課題内容: 発達障害のある父親の子育てをつづった文章を、最後の文の後から書き継いでもらえますか。

出典本文:
....

手足は無作為に動き、ときには自分でそれを見てキャッキャと喜んでいることもありました。同じように泣いているように聴こえても、「おなかがすいた」といった明確な理由があったり、なかったりします。排泄も自由です。“昨日”と“今日”で、全く異なる様相を見せました。

僕は、後にライターの仕事として、『バカの壁』(新潮新書)などで知られる養老孟司さんにインタビューする機会に恵まれたことがあります。「子どもは『自然』ですから」との言葉が印象的で、子育てを経験した僕はその言葉を肌で理解できました。子どもを迎えるということは、家のなかに「自然」が入り込むことなのだと思います。

発達障害のある父親の僕は、いくつかの特性が影響し、子育てに対して弱みを露呈してしまっていたように思います。僕にとって0歳の娘の子育ては、幸せであり、怖いものでもありました。

「自然」と発達障害の相性の悪さ

アパートの中にやってきた「自然」を前にして、僕は立ち往生してしまいました。

....

抽出一覧:
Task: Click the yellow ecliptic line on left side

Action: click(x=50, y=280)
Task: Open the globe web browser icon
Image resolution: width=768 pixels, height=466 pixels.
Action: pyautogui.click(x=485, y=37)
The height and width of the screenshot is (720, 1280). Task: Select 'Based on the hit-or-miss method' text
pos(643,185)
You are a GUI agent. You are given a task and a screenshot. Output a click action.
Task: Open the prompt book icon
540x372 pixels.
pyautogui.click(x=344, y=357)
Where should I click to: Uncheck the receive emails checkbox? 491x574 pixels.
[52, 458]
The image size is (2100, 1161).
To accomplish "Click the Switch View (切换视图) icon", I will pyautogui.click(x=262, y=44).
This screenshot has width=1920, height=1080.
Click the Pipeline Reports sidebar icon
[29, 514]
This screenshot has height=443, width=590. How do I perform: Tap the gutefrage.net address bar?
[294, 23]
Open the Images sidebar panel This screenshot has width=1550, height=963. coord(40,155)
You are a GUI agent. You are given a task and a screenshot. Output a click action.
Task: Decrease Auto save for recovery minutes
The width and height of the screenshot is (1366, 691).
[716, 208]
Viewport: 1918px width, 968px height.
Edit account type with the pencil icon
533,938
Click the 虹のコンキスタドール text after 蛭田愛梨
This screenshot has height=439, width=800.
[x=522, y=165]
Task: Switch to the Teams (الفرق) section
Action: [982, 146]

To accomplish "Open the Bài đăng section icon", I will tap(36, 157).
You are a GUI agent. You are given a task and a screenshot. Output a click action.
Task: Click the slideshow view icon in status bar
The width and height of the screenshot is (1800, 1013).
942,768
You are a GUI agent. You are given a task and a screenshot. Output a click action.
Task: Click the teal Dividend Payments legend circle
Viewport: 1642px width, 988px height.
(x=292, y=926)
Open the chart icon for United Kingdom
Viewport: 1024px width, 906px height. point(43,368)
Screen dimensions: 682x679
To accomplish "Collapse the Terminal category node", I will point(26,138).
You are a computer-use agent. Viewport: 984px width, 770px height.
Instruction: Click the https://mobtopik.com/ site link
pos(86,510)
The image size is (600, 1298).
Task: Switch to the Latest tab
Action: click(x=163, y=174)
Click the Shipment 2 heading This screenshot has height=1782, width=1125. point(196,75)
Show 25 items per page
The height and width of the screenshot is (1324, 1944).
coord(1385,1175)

....

回答:
聴覚過敏の特性により、娘が泣きわめく声を怖く感じていました。どれだけ抱っこしてあやしても泣きやまない娘と、音を過剰に聴き取ってしまう特性を持つ僕は、うまく折り合いをつけられません。妻の仕事帰りを待って娘を抱きかかえながら、僕も涙を流してしまっている夜もありました。

また、特性上苦手とする「臨機応変な対応」の連続に、てんてこ舞いになっていました。

娘は生後3ヶ月から保育園に通っていましたが、発熱時には保育園から僕へ急に電話が入ります。業務をできるだけ速く引き継ぎ、周りに謝ってから早退してお迎えに行きました。それだけでも精いっぱいでしたが、娘と帰宅してからが本番です。「自分が対応しないとこの子は死んでしまうかもしれない」と、決して大げさではなく実感しました。「命」がいつも唐突に優先順位の一番上に入り込んでくるので、予定の全てがひっくり返り、大きなエネルギーを消費しました。

そして「1人の時間」を失いました。自分のペースへのこだわりが強いので、暮らしのなかに1人の時間を持てないと、余裕がなくなっていきました。妻が早くから職場復帰していたこともあり、家にいるときはなるべく自分が娘のケアをしようと構えていました。妊娠・出産を経た妻を労わる気持ちが強く、自分を客観視することができていませんでした。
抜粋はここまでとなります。